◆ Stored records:
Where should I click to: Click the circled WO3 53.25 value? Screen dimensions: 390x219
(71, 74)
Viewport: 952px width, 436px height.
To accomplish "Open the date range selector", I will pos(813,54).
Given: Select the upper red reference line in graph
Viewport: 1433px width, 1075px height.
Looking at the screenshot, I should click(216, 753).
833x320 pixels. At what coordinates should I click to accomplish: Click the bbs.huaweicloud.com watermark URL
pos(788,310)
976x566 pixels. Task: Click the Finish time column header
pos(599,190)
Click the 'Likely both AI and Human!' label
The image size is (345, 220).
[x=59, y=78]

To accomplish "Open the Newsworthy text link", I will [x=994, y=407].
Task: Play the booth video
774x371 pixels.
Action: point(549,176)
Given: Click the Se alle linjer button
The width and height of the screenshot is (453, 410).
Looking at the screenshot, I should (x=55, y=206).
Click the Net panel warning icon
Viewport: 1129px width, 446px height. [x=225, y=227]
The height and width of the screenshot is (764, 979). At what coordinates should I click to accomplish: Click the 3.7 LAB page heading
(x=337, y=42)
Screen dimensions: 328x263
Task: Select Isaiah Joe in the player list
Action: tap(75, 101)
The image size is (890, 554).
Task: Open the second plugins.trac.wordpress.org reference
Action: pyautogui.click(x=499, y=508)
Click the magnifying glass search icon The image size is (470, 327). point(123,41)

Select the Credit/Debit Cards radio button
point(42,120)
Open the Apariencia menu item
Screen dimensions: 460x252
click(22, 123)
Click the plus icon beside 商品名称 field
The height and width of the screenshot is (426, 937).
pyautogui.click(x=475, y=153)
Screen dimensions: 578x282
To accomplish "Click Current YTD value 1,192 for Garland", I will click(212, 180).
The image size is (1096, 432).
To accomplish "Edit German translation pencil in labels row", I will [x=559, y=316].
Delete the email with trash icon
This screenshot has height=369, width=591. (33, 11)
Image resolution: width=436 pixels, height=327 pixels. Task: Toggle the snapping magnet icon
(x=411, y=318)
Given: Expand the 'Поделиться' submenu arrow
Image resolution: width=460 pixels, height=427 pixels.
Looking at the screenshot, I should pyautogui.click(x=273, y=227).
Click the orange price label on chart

◆ Work instruction: Each of the records shown above needs to be repeated exactly.

◆ Exercise output:
Where should I click to: Click the circled WO3 53.25 value? Screen dimensions: 390x219
(71, 74)
Viewport: 952px width, 436px height.
To accomplish "Open the date range selector", I will pos(813,54).
Given: Select the upper red reference line in graph
Viewport: 1433px width, 1075px height.
Looking at the screenshot, I should click(216, 753).
833x320 pixels. At what coordinates should I click to accomplish: Click the bbs.huaweicloud.com watermark URL
pos(788,310)
976x566 pixels. Task: Click the Finish time column header
pos(599,190)
Click the 'Likely both AI and Human!' label
The image size is (345, 220).
[x=59, y=78]

To accomplish "Open the Newsworthy text link", I will [x=994, y=407].
Task: Play the booth video
774x371 pixels.
Action: point(549,176)
Given: Click the Se alle linjer button
The width and height of the screenshot is (453, 410).
Looking at the screenshot, I should (x=55, y=206).
Click the Net panel warning icon
Viewport: 1129px width, 446px height. [x=225, y=227]
The height and width of the screenshot is (764, 979). At what coordinates should I click to accomplish: Click the 3.7 LAB page heading
(x=337, y=42)
Screen dimensions: 328x263
Task: Select Isaiah Joe in the player list
Action: tap(75, 101)
The image size is (890, 554).
Task: Open the second plugins.trac.wordpress.org reference
Action: pyautogui.click(x=499, y=508)
Click the magnifying glass search icon The image size is (470, 327). point(123,41)

Select the Credit/Debit Cards radio button
point(42,120)
Open the Apariencia menu item
Screen dimensions: 460x252
click(22, 123)
Click the plus icon beside 商品名称 field
The height and width of the screenshot is (426, 937).
pyautogui.click(x=475, y=153)
Screen dimensions: 578x282
To accomplish "Click Current YTD value 1,192 for Garland", I will click(212, 180).
The image size is (1096, 432).
To accomplish "Edit German translation pencil in labels row", I will [x=559, y=316].
Delete the email with trash icon
This screenshot has height=369, width=591. (33, 11)
Image resolution: width=436 pixels, height=327 pixels. Task: Toggle the snapping magnet icon
(x=411, y=318)
Given: Expand the 'Поделиться' submenu arrow
Image resolution: width=460 pixels, height=427 pixels.
Looking at the screenshot, I should pyautogui.click(x=273, y=227).
Click the orange price label on chart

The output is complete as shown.